Collected data:

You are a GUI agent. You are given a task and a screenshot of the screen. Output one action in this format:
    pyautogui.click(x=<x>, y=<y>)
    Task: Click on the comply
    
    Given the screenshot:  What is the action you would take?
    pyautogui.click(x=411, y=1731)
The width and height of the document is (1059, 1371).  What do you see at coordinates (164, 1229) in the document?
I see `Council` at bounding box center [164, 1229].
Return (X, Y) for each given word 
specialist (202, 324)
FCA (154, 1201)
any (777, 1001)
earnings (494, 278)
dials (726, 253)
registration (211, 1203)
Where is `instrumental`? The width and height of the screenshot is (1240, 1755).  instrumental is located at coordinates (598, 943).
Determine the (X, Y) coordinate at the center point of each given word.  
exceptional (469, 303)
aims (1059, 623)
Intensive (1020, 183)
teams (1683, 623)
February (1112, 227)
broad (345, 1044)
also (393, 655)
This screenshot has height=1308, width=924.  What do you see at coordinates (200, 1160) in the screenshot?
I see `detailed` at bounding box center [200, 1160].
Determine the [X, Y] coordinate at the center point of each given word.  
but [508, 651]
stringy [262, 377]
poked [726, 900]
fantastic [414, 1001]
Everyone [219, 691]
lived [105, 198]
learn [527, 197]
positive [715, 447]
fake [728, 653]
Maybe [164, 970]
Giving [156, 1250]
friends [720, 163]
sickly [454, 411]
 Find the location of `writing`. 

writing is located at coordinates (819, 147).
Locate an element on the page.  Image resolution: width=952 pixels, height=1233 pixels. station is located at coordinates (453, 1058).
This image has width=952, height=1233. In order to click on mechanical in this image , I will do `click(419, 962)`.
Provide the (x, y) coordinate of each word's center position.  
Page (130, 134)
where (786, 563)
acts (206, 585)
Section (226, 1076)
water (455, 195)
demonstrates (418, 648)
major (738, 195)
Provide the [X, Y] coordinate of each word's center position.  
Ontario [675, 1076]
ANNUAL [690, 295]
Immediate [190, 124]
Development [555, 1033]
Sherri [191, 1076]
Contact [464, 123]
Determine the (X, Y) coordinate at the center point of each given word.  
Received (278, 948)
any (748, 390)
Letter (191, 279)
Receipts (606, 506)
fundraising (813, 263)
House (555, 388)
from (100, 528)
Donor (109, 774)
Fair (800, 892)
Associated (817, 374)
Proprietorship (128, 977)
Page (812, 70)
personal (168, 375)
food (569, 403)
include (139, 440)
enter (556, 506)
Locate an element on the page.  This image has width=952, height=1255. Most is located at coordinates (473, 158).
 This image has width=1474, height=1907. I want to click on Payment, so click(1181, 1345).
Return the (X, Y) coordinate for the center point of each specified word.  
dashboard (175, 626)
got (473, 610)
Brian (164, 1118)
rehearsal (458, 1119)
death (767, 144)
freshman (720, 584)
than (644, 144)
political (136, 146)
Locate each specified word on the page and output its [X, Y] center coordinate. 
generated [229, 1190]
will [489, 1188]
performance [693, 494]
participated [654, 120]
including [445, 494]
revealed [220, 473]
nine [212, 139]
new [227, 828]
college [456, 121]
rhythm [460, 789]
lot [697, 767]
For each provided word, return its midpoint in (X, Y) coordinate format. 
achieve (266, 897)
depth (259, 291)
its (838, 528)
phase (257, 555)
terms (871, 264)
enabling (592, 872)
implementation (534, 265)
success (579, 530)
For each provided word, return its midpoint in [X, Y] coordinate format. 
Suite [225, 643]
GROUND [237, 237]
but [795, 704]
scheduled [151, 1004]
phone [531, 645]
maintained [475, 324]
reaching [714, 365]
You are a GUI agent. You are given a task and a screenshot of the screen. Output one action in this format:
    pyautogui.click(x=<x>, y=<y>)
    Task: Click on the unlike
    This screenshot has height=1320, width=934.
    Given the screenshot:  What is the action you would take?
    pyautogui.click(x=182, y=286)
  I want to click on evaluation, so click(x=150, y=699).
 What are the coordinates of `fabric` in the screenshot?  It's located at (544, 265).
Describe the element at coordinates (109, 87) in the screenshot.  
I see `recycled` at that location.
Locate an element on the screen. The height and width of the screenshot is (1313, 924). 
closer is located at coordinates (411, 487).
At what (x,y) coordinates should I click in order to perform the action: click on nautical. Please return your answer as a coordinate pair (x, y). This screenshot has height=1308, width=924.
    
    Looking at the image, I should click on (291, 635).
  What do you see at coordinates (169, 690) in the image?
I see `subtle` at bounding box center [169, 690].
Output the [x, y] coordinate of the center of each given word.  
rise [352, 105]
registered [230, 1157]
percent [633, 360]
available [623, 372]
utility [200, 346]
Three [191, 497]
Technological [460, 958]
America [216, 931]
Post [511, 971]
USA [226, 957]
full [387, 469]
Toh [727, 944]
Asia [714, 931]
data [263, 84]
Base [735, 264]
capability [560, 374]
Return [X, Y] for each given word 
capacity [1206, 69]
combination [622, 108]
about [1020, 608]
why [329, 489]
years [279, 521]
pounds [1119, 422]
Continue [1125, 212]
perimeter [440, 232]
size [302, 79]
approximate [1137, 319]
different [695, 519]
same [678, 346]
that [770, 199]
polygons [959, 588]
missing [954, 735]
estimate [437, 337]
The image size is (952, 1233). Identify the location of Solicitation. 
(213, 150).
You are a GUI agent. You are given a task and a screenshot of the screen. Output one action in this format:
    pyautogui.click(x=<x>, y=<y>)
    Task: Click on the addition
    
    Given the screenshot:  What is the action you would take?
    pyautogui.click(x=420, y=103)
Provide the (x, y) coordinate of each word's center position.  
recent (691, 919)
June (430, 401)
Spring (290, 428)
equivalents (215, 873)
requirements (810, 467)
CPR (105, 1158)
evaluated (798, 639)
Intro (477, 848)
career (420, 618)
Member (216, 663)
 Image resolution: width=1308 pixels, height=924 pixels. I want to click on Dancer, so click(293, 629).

§ Exercise description
Tally the lines above that contain the string "location", treating uppercase and lowercase as different. Reply with the number only.

§ Task result
3